15. Example: Complete Program

defmodule MyApp.QAProgram do
  use ElixirML.Program
  
  # Define variables that can be optimized
  variable :temperature, :float, default: 0.7, constraints: [min: 0.0, max: 2.0]
  variable :adapter, :atom, default: :openai, constraints: [in: [:openai, :anthropic, :local]]
  variable :reasoning_strategy, :atom, default: :cot, constraints: [in: [:direct, :cot, :react]]
  
  # Define the program schema
  schema :input do
    field :context, :string, required: true
    field :question, :string, required: true
  end
  
  schema :output do
    field :answer, :string, required: true
    field :confidence, :float, required: true, constraints: [min: 0.0, max: 1.0]
    field :reasoning, :string, required: false
  end
  
  # Define the program pipeline
  pipeline do
    # Preprocessing stage
    stage :preprocess do
      transform :normalize_input
      validate :check_question_quality
    end
    
    # Prediction stage with variable strategy
    stage :predict do
      case get_variable(:reasoning_strategy) do
        :direct -> use_module ElixirML.Predict.Direct
        :cot -> use_module ElixirML.Predict.ChainOfThought
        :react -> use_module ElixirML.Predict.ReAct
      end
      
      adapter get_variable(:adapter)
      temperature get_variable(:temperature)
    end
    
    # Post-processing stage
    stage :postprocess do
      assert_output &(&1.confidence >= 0.5), 
        message: "Low confidence answer",
        action: :retry
      
      transform :format_output
    end
  end
  
  # Lifecycle hooks
  def after_prediction(result, context) do
    ElixirML.Telemetry.emit(:prediction_complete, result, context)
  end
end

# Usage
program = MyApp.QAProgram.new()

# Run with default configuration
{:ok, result} = ElixirML.run(program, %{
  context: "The Eiffel Tower is in Paris, France.",
  question: "Where is the Eiffel Tower?"
})

# Optimize the program
{:ok, optimized} = ElixirML.Teleprompter.MIPRO.optimize(program, training_data)

# Run distributed
{:ok, results} = ElixirML.Distributed.run(optimized, test_data, nodes: [:node1, :node2])

16. Implementation Roadmap

Phase 1: Core Foundation (Weeks 1-4)

  • Schema Engine (Sinter integration)
  • Variable System
  • Resource Framework
  • Process Orchestrator

Phase 2: Execution Layer (Weeks 5-8)

  • Program Compiler
  • Pipeline Executor
  • Adapter Protocol
  • Client Pool

Phase 3: Intelligence Layer (Weeks 9-12)

  • Prediction Modules
  • Teleprompter Engine
  • Evaluation Framework
  • Assertion System

Phase 4: Integration & Polish (Weeks 13-16)

  • Dataset Protocol
  • Tool Integration
  • Distributed Execution
  • Hot Code Reloading

Conclusion

ElixirML represents a revolutionary approach to declarative machine learning that fully leverages Elixir’s strengths.

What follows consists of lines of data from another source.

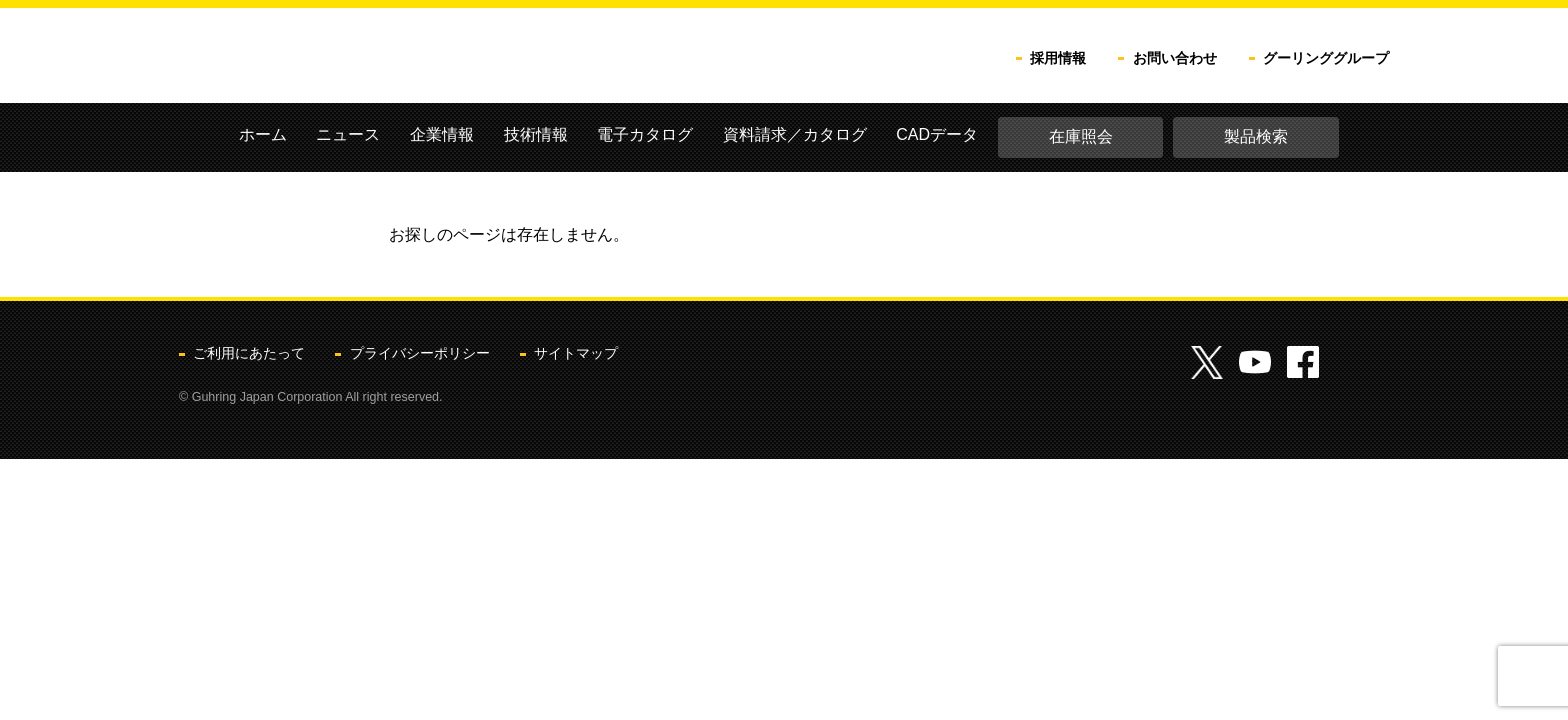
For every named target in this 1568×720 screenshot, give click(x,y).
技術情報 (536, 134)
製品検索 (1256, 136)
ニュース (348, 134)
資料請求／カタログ (795, 134)
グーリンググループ (1326, 58)
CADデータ (937, 134)
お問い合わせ (1175, 58)
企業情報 (442, 134)
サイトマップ (576, 353)
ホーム (263, 134)
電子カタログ (645, 134)
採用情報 (1058, 58)
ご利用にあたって (249, 353)
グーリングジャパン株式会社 (381, 57)
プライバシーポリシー (420, 353)
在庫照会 (1081, 136)
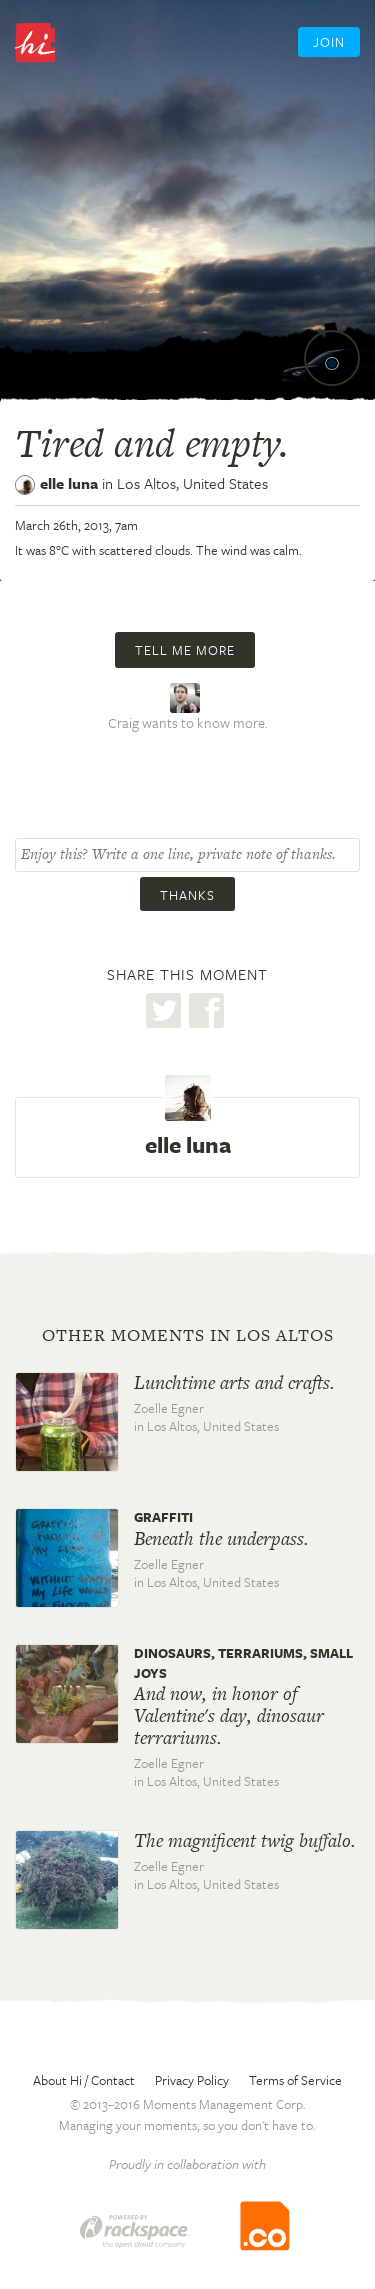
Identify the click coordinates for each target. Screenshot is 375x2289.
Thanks (187, 895)
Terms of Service (295, 2080)
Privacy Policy (192, 2080)
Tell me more (185, 650)
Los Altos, (192, 483)
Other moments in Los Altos (188, 1335)
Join (329, 42)
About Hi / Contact (84, 2080)
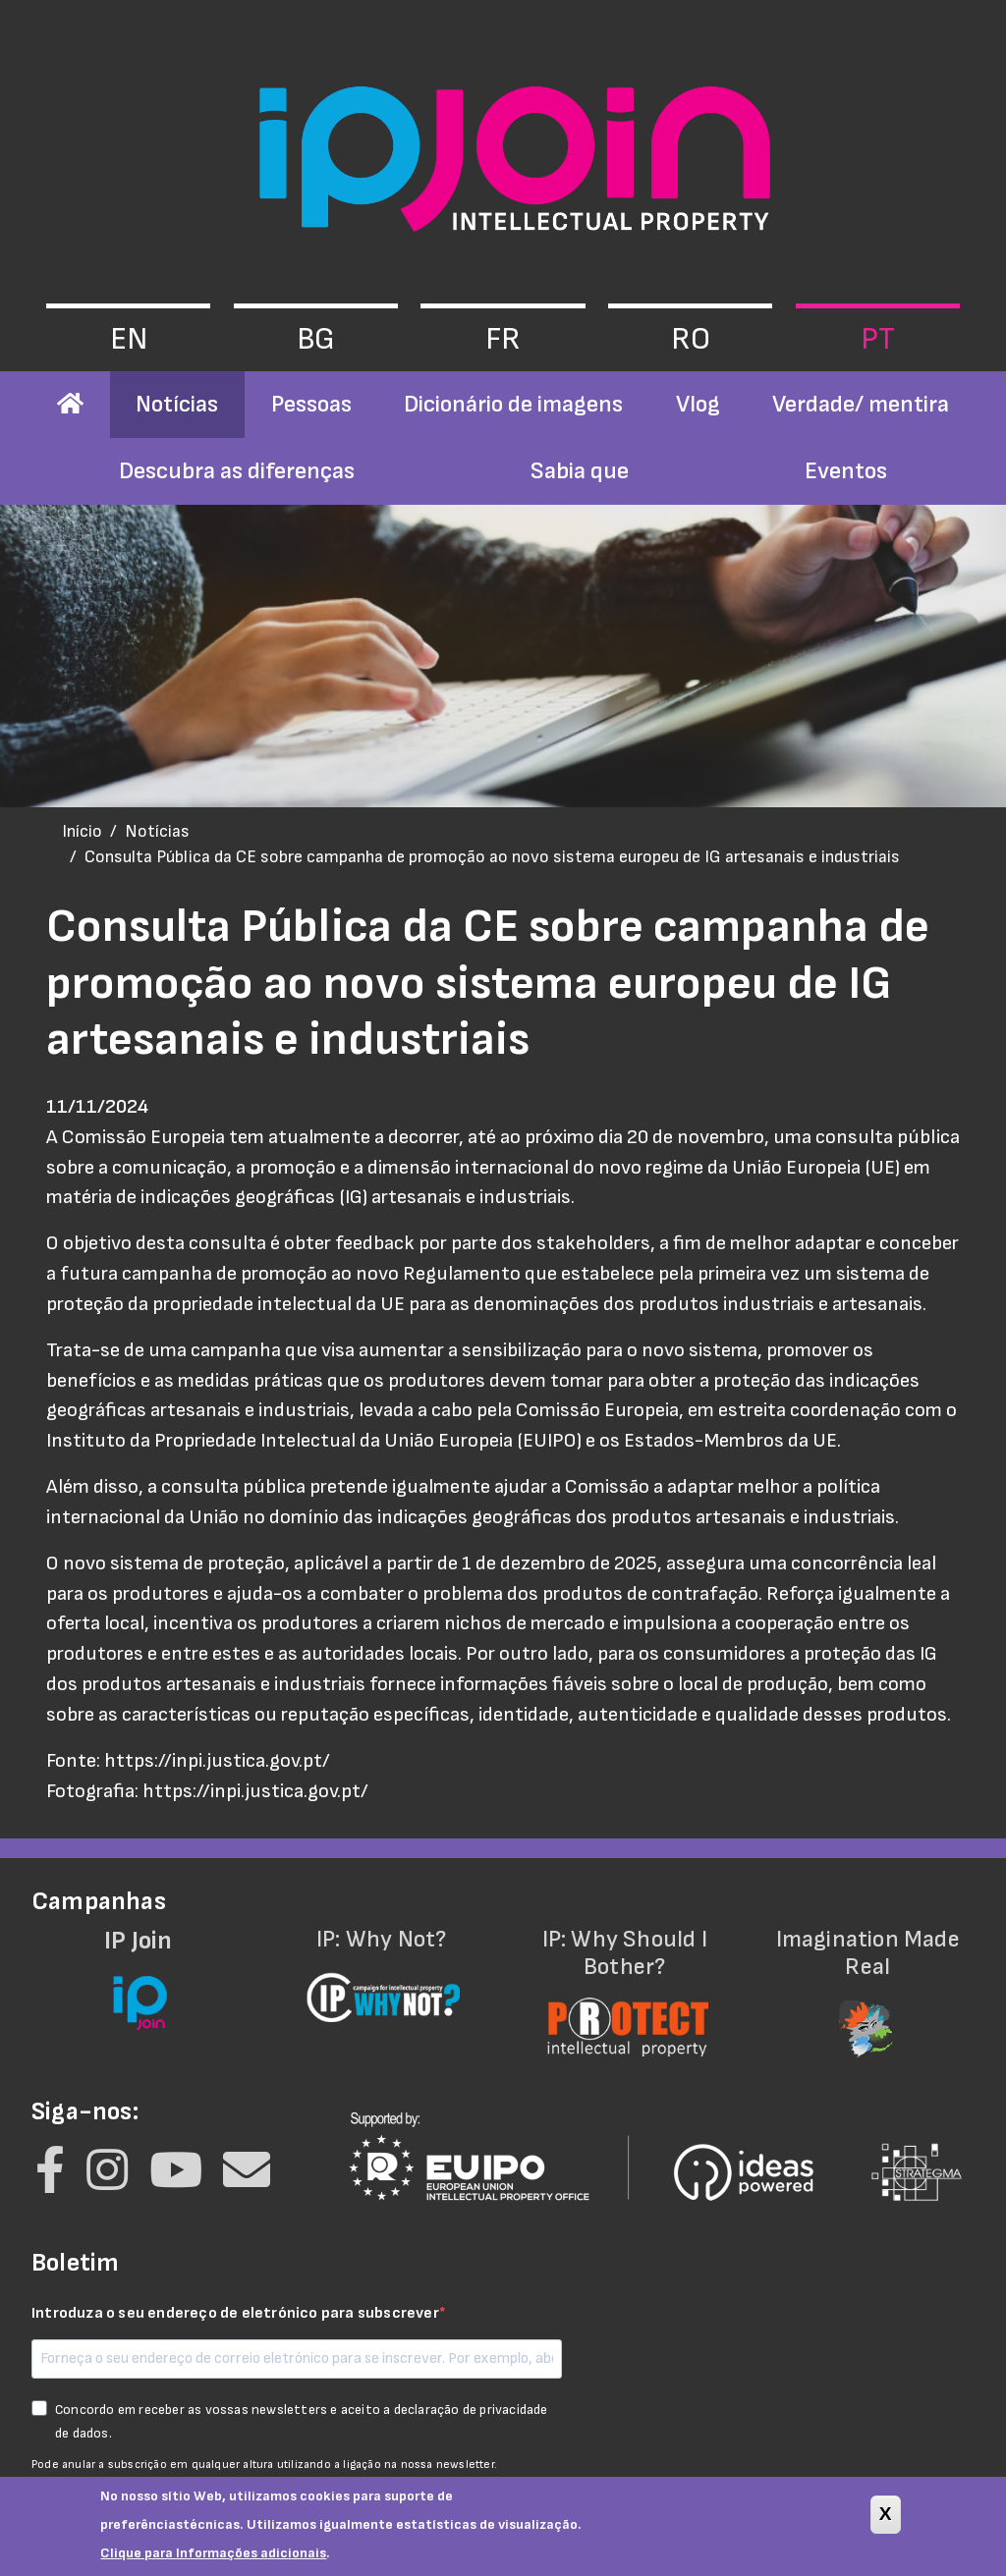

By making everything a configurable Variable, using Ash-inspired Resources for program management, and building on a process-oriented architecture, we create a system that is both incredibly flexible and remarkably simple to use.

The key innovations:

  1. Universal Variable System - Any parameter can be optimized
  2. Process-Oriented Architecture - True parallelism and fault tolerance
  3. Schema-First Development - Type safety with runtime flexibility
  4. Composable Everything - Mix and match components freely
  5. Hot Code Reloading - Update ML programs without downtime
  6. Distributed by Design - Scale across nodes seamlessly

This architecture achieves the goal of maximum flexibility with minimal complexity, creating a framework that will unlock the full potential of AI on the BEAM.